Best Practice: Wie Industrie 4.0 gelingt

Die zentralen Fragen, die Industrie-Entscheider derzeit zur Industrie 4.0 beschäftigen: Wie kann der Übergang ins Digitale gestaltet werden, welche konkreten Projekte sollten wir anstoßen, und welche neuen Fertigkeiten braucht unser Unternehmen in Zukunft?

Bei der Industriedigitalisierung geht es zunehmend weniger um Theorie, und zunehmend mehr um die praktische Umsetzung konkreter Veränderungen. Und die erfordern viel Umsicht und einige Planung – schließlich soll der Umbau für die Zukunft einerseits nicht das Geschäft von heute gefährden.

Wie also bestmöglich Vorgehen? Der Blick auf erfolgreiche Vorreiter-Unternehmen kann ein guter erster Schritt sein.

Die drei Erfolgsrezepte der Vorreiter
Digitale Vorreiter bedienen sich dreier klar erkennbarer Erfolgsrezepte:

Zum einen investieren sie sehr gezielt in bestimmte Schritte zur Digitalisierung, und zwar in einer ganz bestimmten Reihenfolge: Erst rüsten sie Maschinen und Produkte digital um und schließen sie ans Internet an, werten Betriebsdaten aus und gewinnen so Einblicke in die eigenen Fertigungsabläufe. Diese nutzen sie dann, um klügere – lies: effizientere – Entscheidungen zu treffen und so die Produktivität zu steigern. Die dadurch erzielten Erträge bieten wiederum das finanzielle Polster, um in den nächsten Schritten zunächst bereits vorhandene Produkte zu digitalisieren und abschließend sogar ganz neue Produkte, digitale Dienste und Geschäftsmodelle zu entwickeln.

Zum zweiten wählen diese Unternehmen sehr gezielt aus, für welche digitalen Fertigkeiten sie ihr Geld ausgeben. Fast alle investieren beispielsweise in diejenigen, die Accenture als „No-regrets“- oder Grundfertigkeiten beschreibt. Dazu zählt erstens das Einbetten von Software und Konnektivität in sämtliche Produkte. Zweitens, geht es um die Integration von Produkt- und Software-Development-Lebenszyklen – unerlässlich für das Weiterentwickeln der jetzt „smarten“ Produkte, bei denen Hard- und Software bestmöglich aufeinander abgestimmt sein müssen. Drittens: Data Analytics, also das gezielte Auswerten von Verkaufs- und Nutzer- als auch von Betriebsdaten mit dem Ziel, vertriebsförderliche Erkenntnisse zu gewinnen oder die Entwicklung neuer Dienstleistungen anzustoßen. An vierter Stelle kommt dann das „Closed-Loop-Manufacturing“, also die Befähigung von Maschinen, die eigenen Arbeitsgänge selbstständig zu prüfen und automatisch zu korrigieren. Und fünftens und sechstens die Entwicklung von „as-a-Service“-Geschäftsmodellen sowie das Betreiben von Plattformen und Ökosystemen.

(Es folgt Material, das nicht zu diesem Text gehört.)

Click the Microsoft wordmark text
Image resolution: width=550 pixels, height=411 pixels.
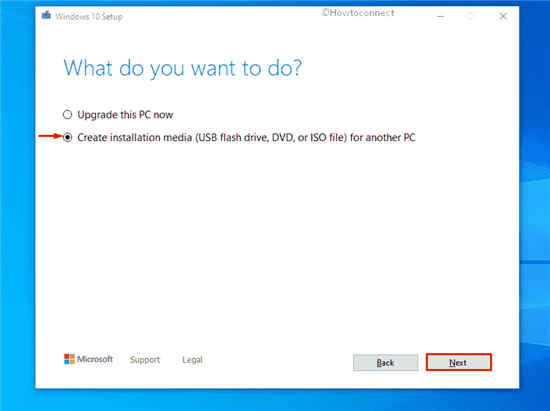95,359
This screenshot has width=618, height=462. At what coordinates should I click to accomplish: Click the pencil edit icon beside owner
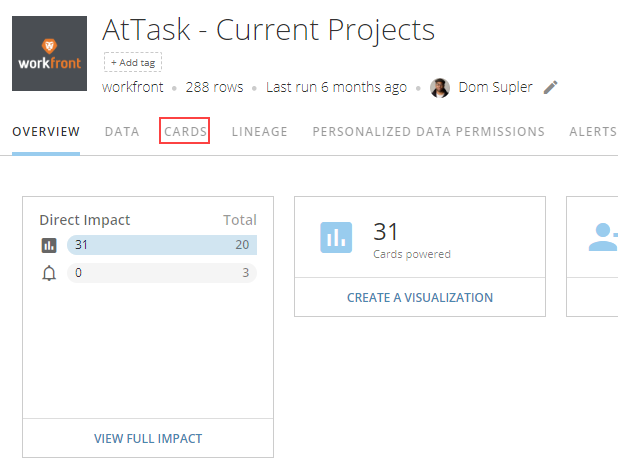pos(550,88)
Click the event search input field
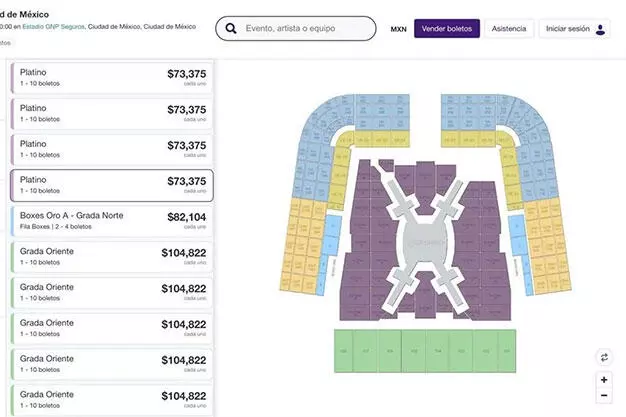The image size is (626, 417). (305, 29)
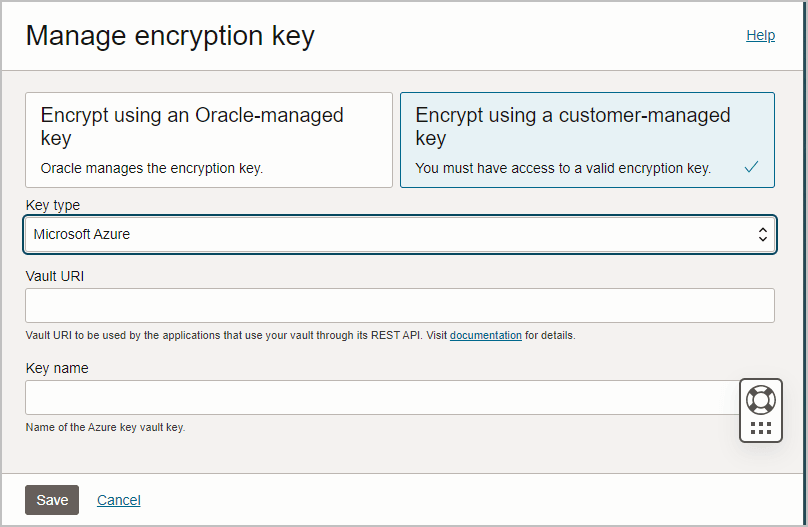Click the Key type label

(x=52, y=205)
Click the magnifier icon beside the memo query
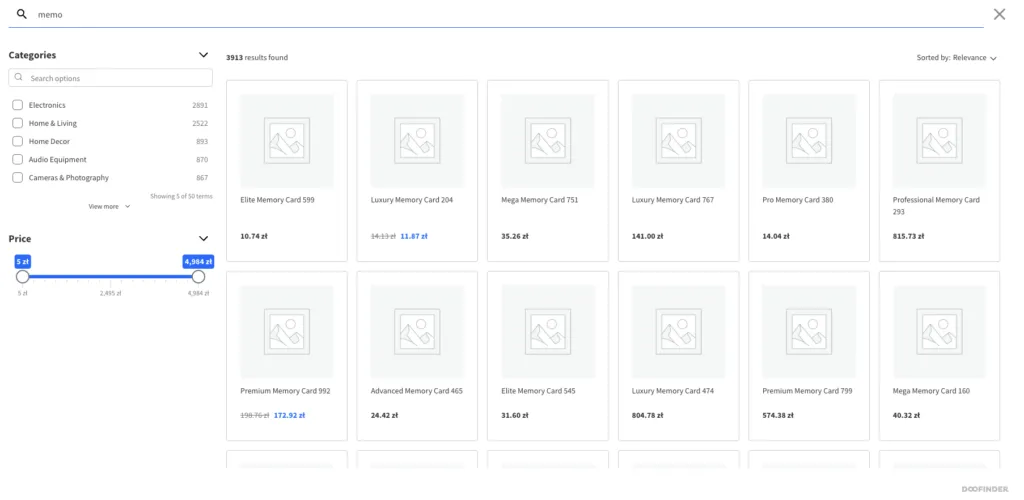This screenshot has width=1024, height=500. click(22, 14)
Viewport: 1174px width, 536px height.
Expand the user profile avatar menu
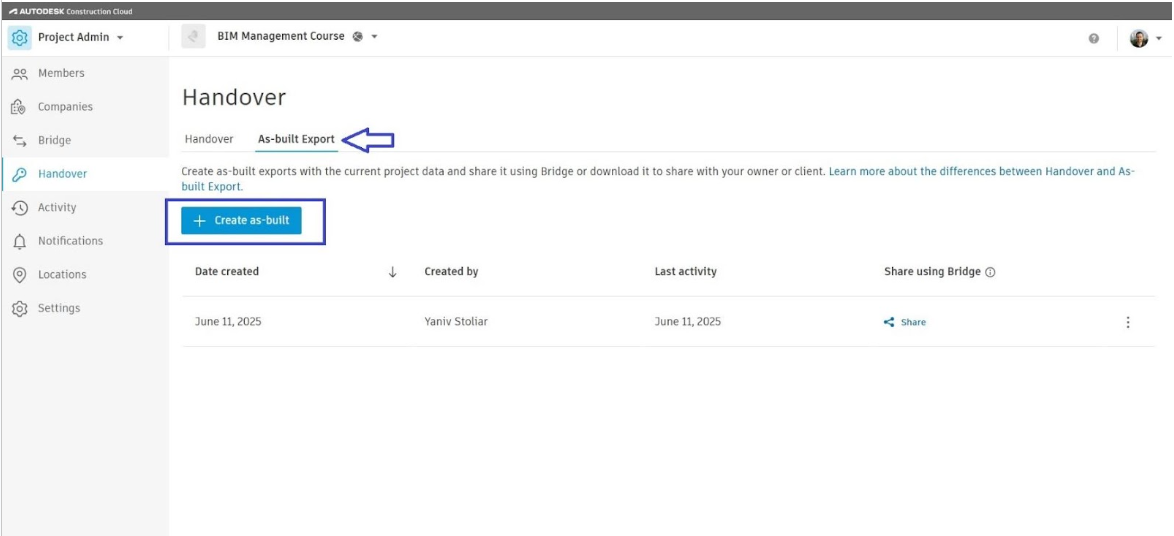1144,38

Zum Dritten – und dies ist vielleicht der größte Unterschied zu anderen Industrieunternehmen – beschreiten diese führenden Firmen neue Wege in Sachen Innovation und Entwicklung: Sie arbeiten beispielsweise eng mit Kunden, Partnern, Start-ups und Forschungseinrichtungen zusammen, statt neue Ideen allein zu entwickeln. Sie nutzen neue Verfahren wie Design Thinking oder „Rapid Prototyping“, also das schnelle Herstellen und anschließende Testen rudimentärer Prototypen. Und sie denken bei alledem an mehr als nur an die eigenen Produkte und Leistungen. Auch die Kunden- und Käufererlebnisse werden als Unterscheidungsmerkmal immer wichtiger. Ein großes französisches Energie- und Automationsunternehmen hat zu diesem Zweck beispielsweise gerade eine ganze „Fabrik“ für digitale Dienste geschaffen, in der jetzt eigene Ingenieure, Berater, Software-Entwickler und Designer beständig und in sehr kurzer Zeit neue Dienste für die Kunden des Unternehmens entwickeln, testen und im Erfolgsfall auf den Markt bringen. Der Ansatz: Auf schnellstem Wege von ‚null‘ zur verkauf- und skalierbare Anwendungen kommen.

Digitaler werden
Das hier beschriebene Vorgehen hat sich bereits für Unternehmen verschiedener Größe bewährt. Trotzdem bleibt die konkrete Umsetzung natürlich eine Herausforderung. Doch die sollten die Firmen unbedingt annehmen, und zwar bald: Die Digitalisierung der Industrie ist in vollem Gange, nicht mehr aufzuhalten – und voller Chancen.